EXERCISE DIRECTIONS → Exact copies of the lines below, from the one with "You are a GUI" up to and including the one with "Share the article on X", are what this calls for; leave out pictures.

MATERIALS PROVIDED →
━━━━━━━━━━━━━━━━━━━━━━━━━━━━━━
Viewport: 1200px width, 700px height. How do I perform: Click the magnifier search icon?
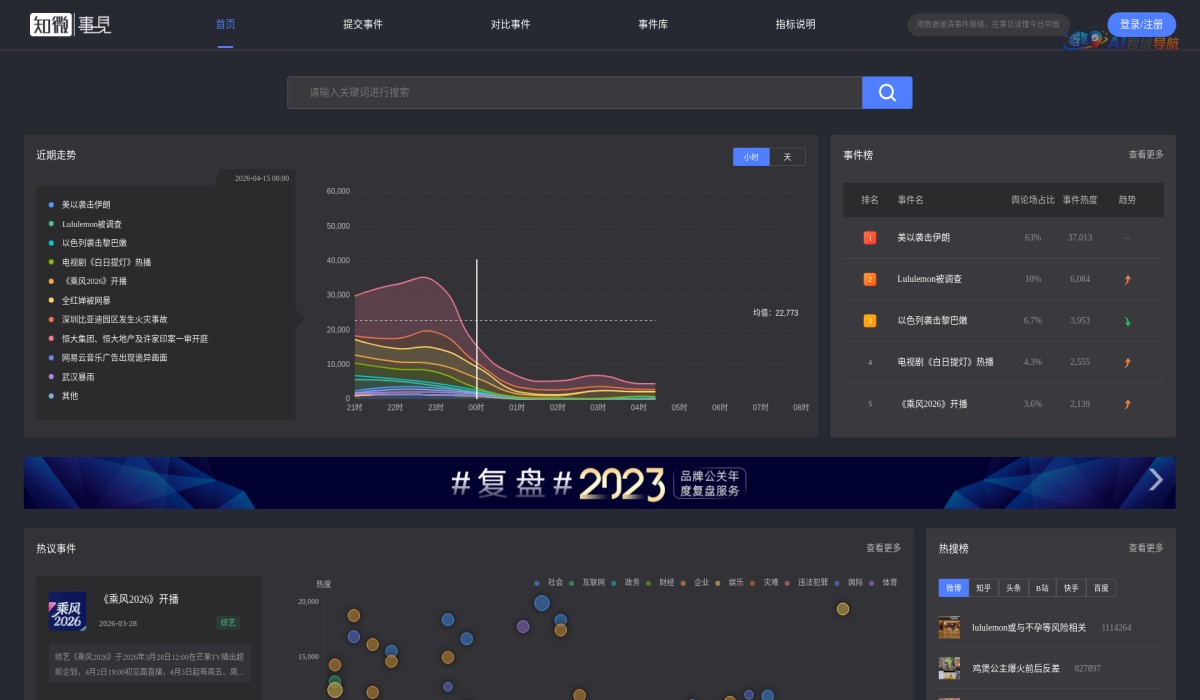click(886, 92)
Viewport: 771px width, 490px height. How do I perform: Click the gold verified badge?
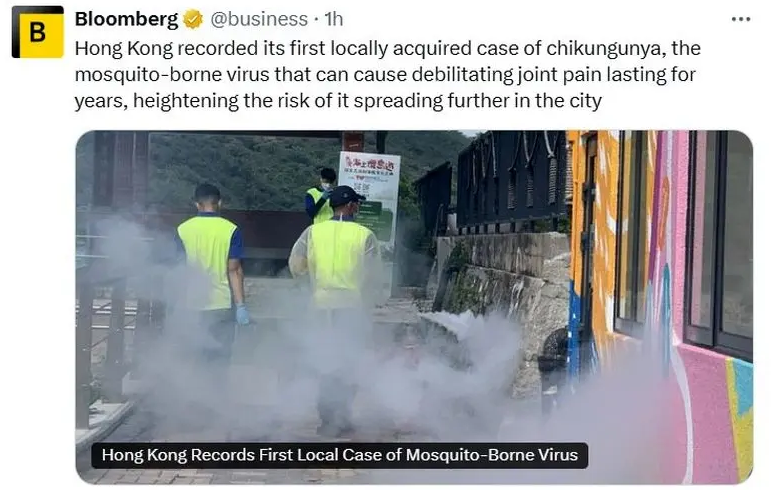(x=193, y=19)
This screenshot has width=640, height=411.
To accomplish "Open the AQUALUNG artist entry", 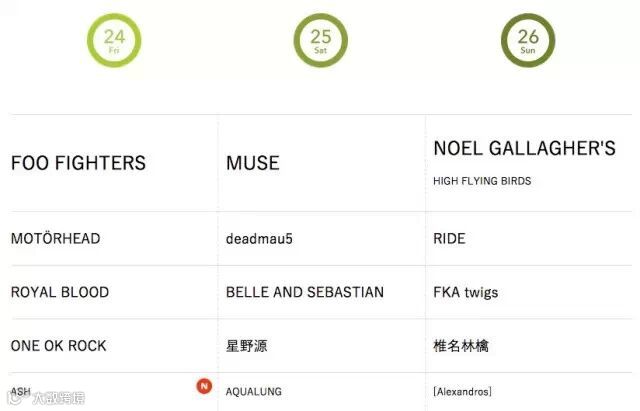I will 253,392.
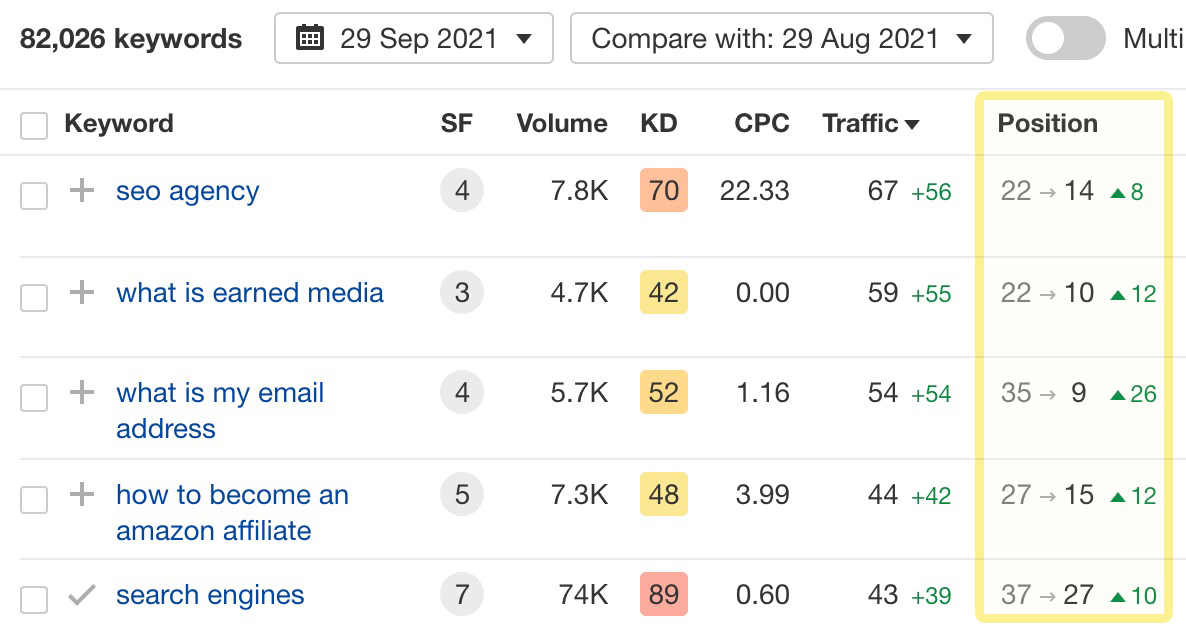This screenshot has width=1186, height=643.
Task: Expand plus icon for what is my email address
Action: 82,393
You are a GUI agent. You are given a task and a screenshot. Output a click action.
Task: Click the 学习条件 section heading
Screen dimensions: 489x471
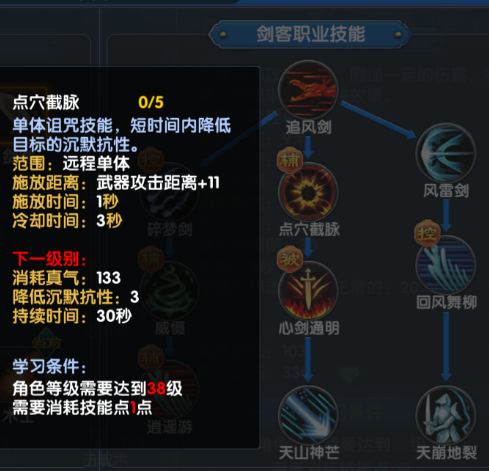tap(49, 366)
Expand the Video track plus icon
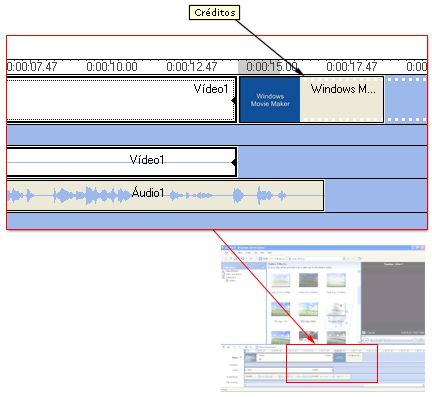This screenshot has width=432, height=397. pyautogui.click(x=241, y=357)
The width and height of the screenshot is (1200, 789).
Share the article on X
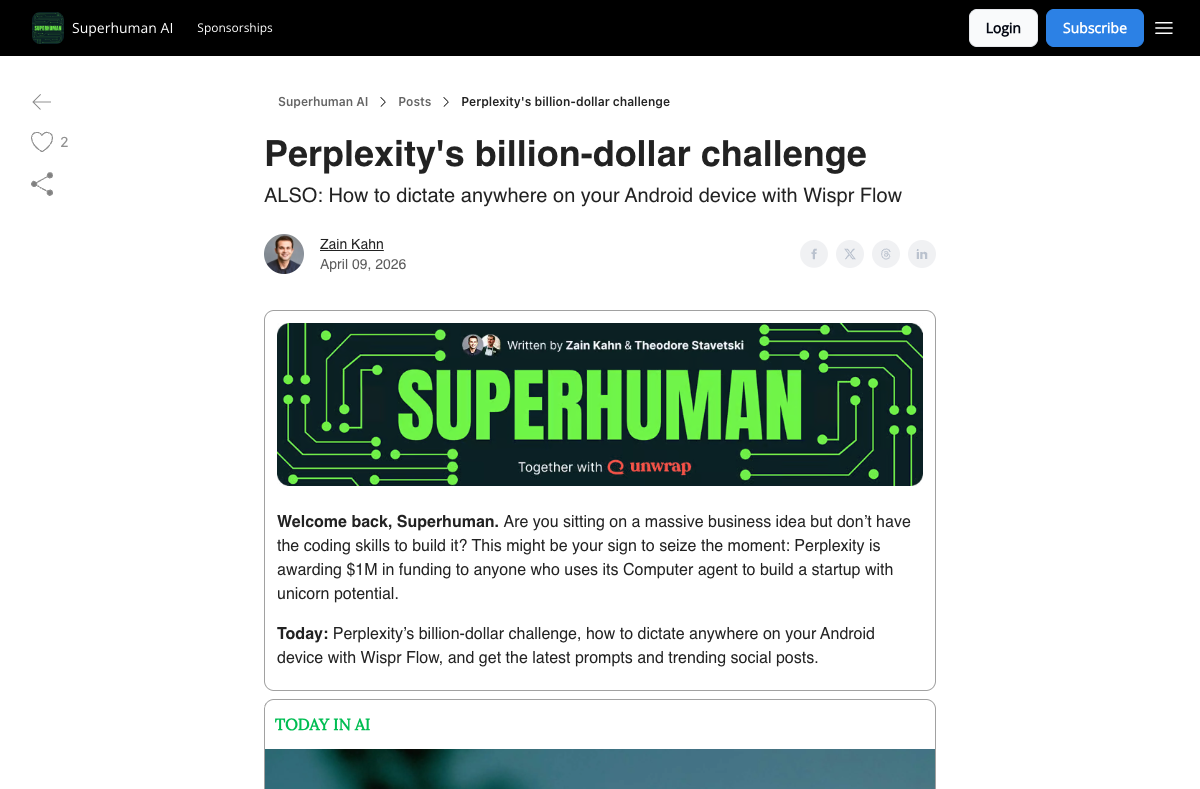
━━━━━━━━━━━━━━━━━━━━━━━━━━━━━━
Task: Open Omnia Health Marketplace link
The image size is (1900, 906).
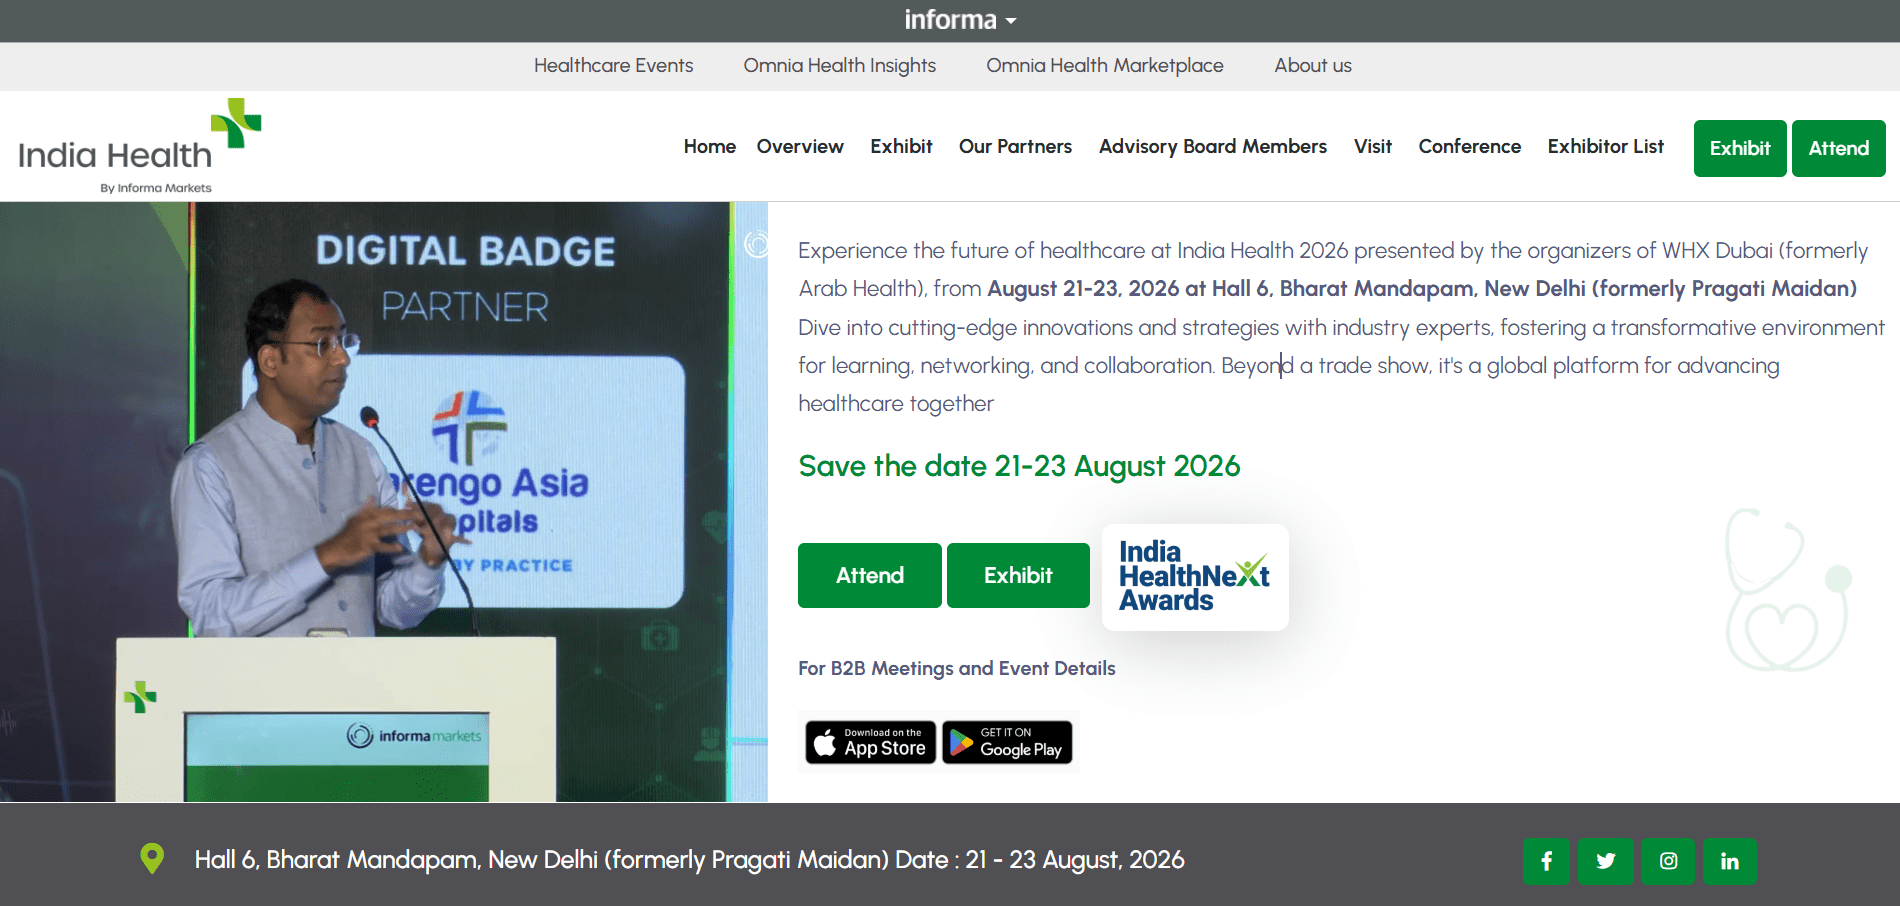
━━━━━━━━━━━━━━━━━━━━━━━━━━━━━━
RESULT →
You are a GUI agent. You are given a task and a screenshot. Output a click action.
Task: Click the 学习条件 section heading
Screen dimensions: 489x471
tap(49, 366)
Expand the Video track plus icon
This screenshot has width=432, height=397. pyautogui.click(x=241, y=357)
The width and height of the screenshot is (1200, 789).
Share the article on X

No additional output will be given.